Looks like the helper rtnl_dereference() already does what I need.  I'll 
use that.

Thanks
-vlad

>
>> If I access the pointer without rtnl, it's always inside rcu
>> critical section and with rcu_dereference().
>>
>> I thought those were the basic rules of rcu.  Did that change?
>>
>> -vlad
>
>
>
>>>
>>>> +}
>>>> +
>>>> +/* Must be protected by RTNL */
>>>> +static void br_vlan_del_untagged(struct net_bridge *br,
>>>> +				 struct net_bridge_vlan *vlan)
>>>> +{
>>>> +	ASSERT_RTNL();
>>>> +	if (br->untagged == vlan) {
>>>> +		br_vlan_put(vlan);
>>>> +		rcu_assign_pointer(br->untagged, NULL);
>>>> +	}
>>>> +}
>>>> +
>>>>   struct net_bridge_vlan *br_vlan_find(struct net_bridge *br, u16 vid)
>>>>   {
>>>>   	struct net_bridge_vlan *vlan;
>>>> @@ -132,7 +160,7 @@ struct net_bridge_vlan *br_vlan_add(struct net_bridge *br, u16 vid,
>>>>
>>>>   	vlan = br_vlan_find(br, vid);
>>>>   	if (vlan)
>>>> -		return vlan;
>>>> +		goto untagged;
>>>>
>>>>   	vlan = kzalloc(sizeof(struct net_bridge_vlan), GFP_KERNEL);
>>>>   	if (!vlan)
>>>> @@ -141,7 +169,7 @@ struct net_bridge_vlan *br_vlan_add(struct net_bridge *br, u16 vid,
>>>>   	vlan->vid = vid;
>>>>   	atomic_set(&vlan->refcnt, 1);
>>>>
>>>> -	if (flags & BRIDGE_FLAGS_SELF) {
>>>> +	if (flags & BRIDGE_VLAN_INFO_MASTER) {
>>>>   		/* Set bit 0 that is associated with the bridge master
>>>>   		 * device.  Port numbers start with 1.
>>>>   		 */
>>>> @@ -149,15 +177,24 @@ struct net_bridge_vlan *br_vlan_add(struct net_bridge *br, u16 vid,
>>>>   	}
>>>>
>>>>   	hlist_add_head_rcu(&vlan->hlist, &br->vlan_hlist[br_vlan_hash(vid)]);
>>>> +
>>>> +untagged:
>>>> +	if (flags & BRIDGE_VLAN_INFO_UNTAGGED)
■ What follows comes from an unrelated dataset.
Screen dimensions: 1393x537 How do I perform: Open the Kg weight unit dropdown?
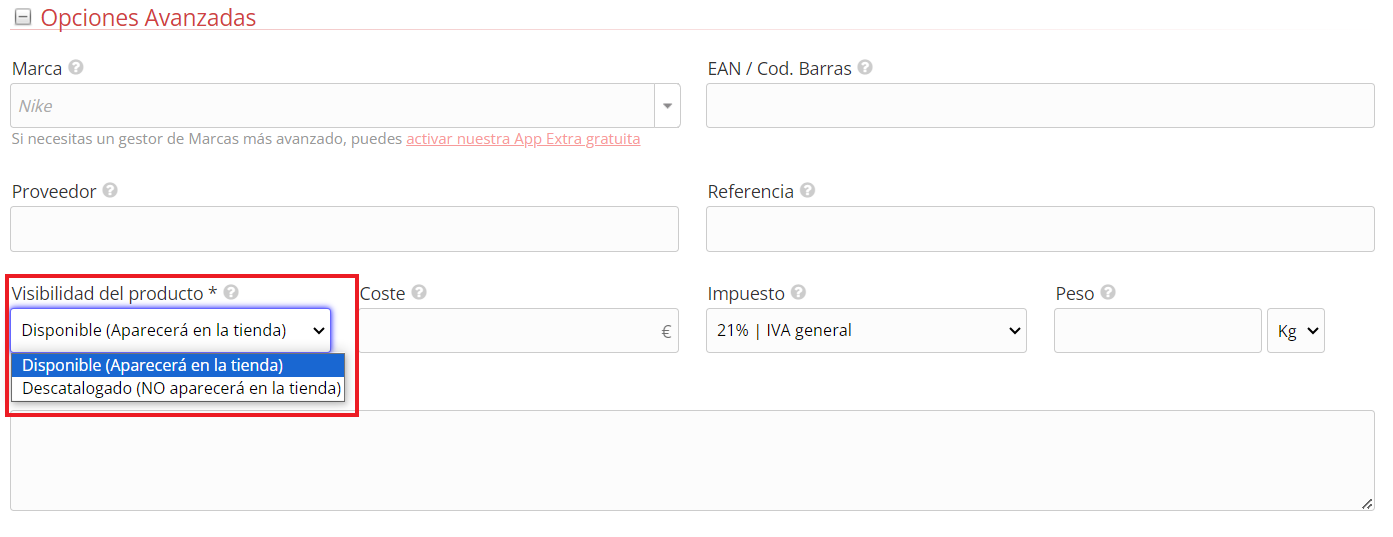coord(1295,330)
>>>> +		br_vlan_add_untagged(br, vlan);
>>>> +
>>>>   	return vlan;
>>>>   }
>>>>
>>>>   /* Must be protected by RTNL */
>>>> -static void br_vlan_del(struct net_bridge_vlan *vlan, u16 flags)
>>>> +static void br_vlan_del(struct net_bridge *br, struct net_bridge_vlan *vlan,
>>>> +			u16 flags)
>>>>   {
>>>>   	ASSERT_RTNL();
>>>>
>>>> -	if (flags & BRIDGE_FLAGS_SELF) {
>>>> +	if (flags & BRIDGE_VLAN_INFO_UNTAGGED)
>>>> +		br_vlan_del_untagged(br, vlan);
>>>> +
>>>> +	if (flags & BRIDGE_VLAN_INFO_MASTER) {
>>>>   		/* Clear bit 0 that is associated with the bridge master
>>>>   		 * device.
>>>>   		 */
>>>> @@ -172,6 +209,14 @@ static void br_vlan_del(struct net_bridge_vlan *vlan, u16 flags)
>>>>
>>>>   	vlan->vid = BR_INVALID_VID;
>>>>
>>>> +	/* If, for whatever reason, bridge still has a ref on this vlan
>>>> +	 * through the @untagged pointer, drop that ref and clear untagged.
>>>> +	 */
>>>> +	if (br->untagged == vlan) {
>>>> +		br_vlan_put(vlan);
>>>> +		rcu_assign_pointer(br->untagged, NULL);
>>>> +	}
>>>> +
>>>>   	/* Drop the self-ref to trigger descrution. */
>>>>   	br_vlan_put(vlan);
>>>>   }
>>>> @@ -187,7 +232,7 @@ int br_vlan_delete(struct net_bridge *br, u16 vid, u16 flags)
>>>>   	if (!vlan)
>>>>   		return -ENOENT;
>>>>
>>>> -	br_vlan_del(vlan, flags);
>>>> +	br_vlan_del(br, vlan, flags);
>>>>   	return 0;
>>>>   }
>>>>
>>>> @@ -204,7 +249,9 @@ static void br_vlan_flush(struct net_bridge *br)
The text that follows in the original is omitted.